Records excerpted from a collection
============
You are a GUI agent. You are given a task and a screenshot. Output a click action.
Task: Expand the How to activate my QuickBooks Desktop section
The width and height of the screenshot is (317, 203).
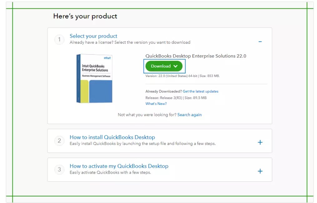260,171
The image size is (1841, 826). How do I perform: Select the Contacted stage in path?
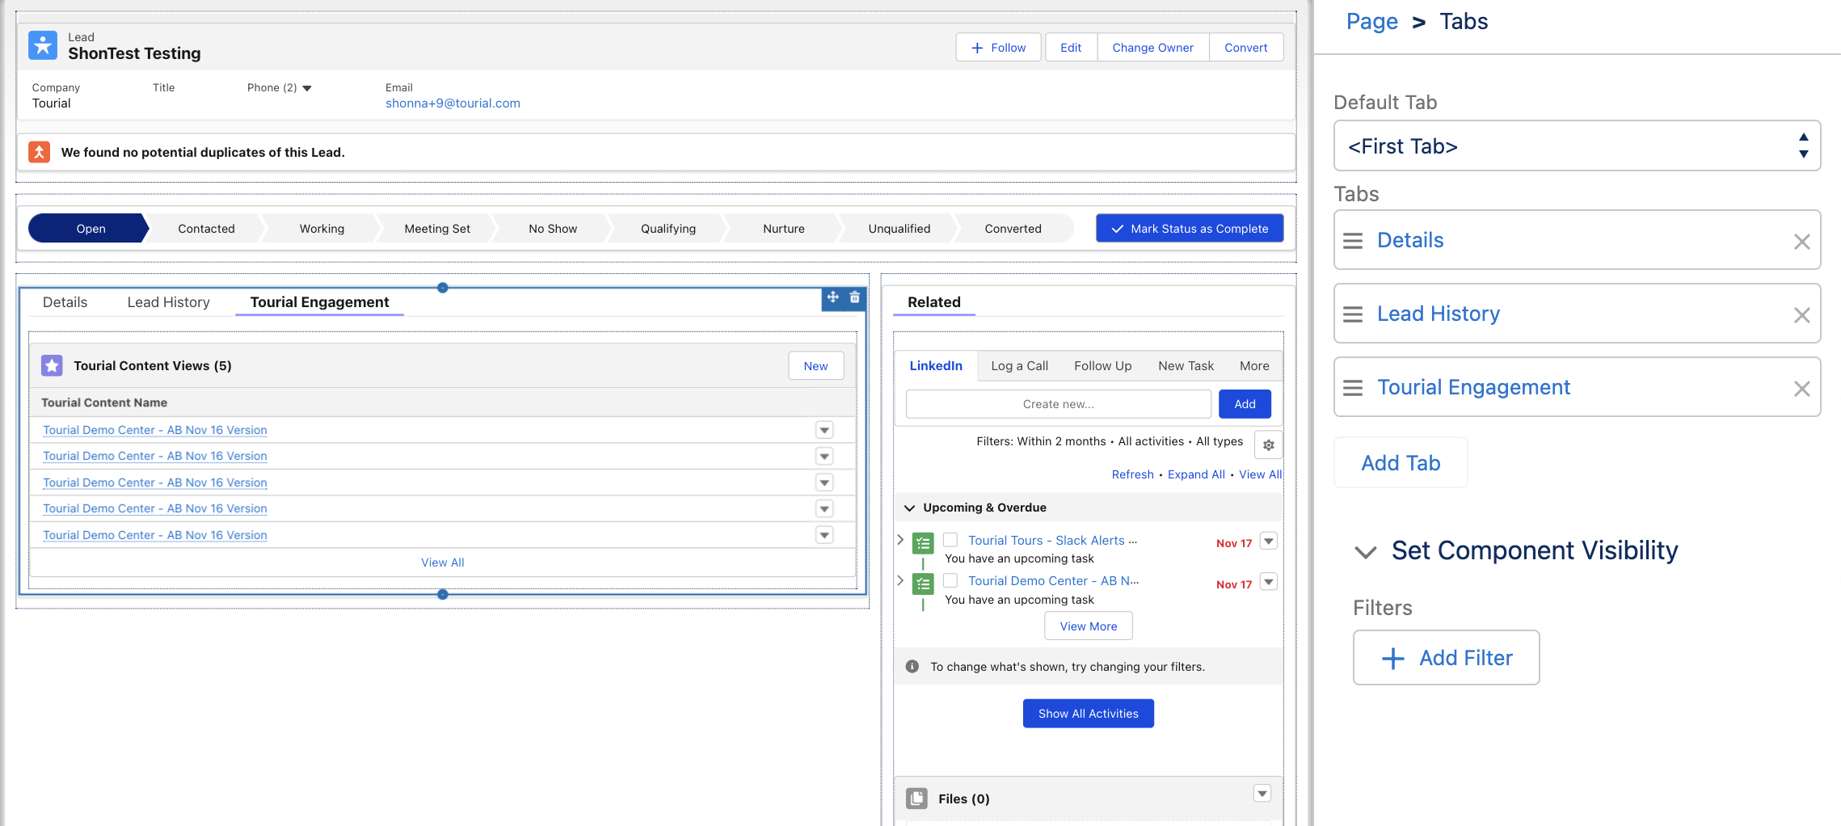coord(206,229)
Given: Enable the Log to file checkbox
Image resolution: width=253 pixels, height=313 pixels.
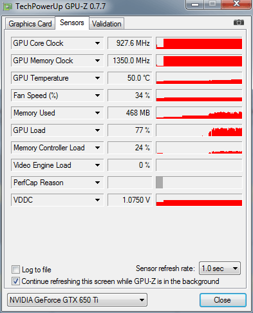Looking at the screenshot, I should click(x=15, y=269).
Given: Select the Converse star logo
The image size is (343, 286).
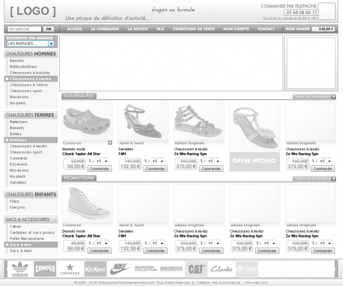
============
### TASK DIRECTIONS
The first line of the entries, the line containing "Given: Enable the Log to file checkbox", and every line between them are to be output exactly; pictures are not.

### REPLY TO THE EXERCISE
You are a GUI agent. You are given a task and a screenshot. Output a click action.
Task: Expand the How to activate my QuickBooks Desktop section
The width and height of the screenshot is (317, 203).
260,171
The image size is (1841, 826). How do I perform: Select the Contacted stage in path?
coord(206,229)
Given: Enable the Log to file checkbox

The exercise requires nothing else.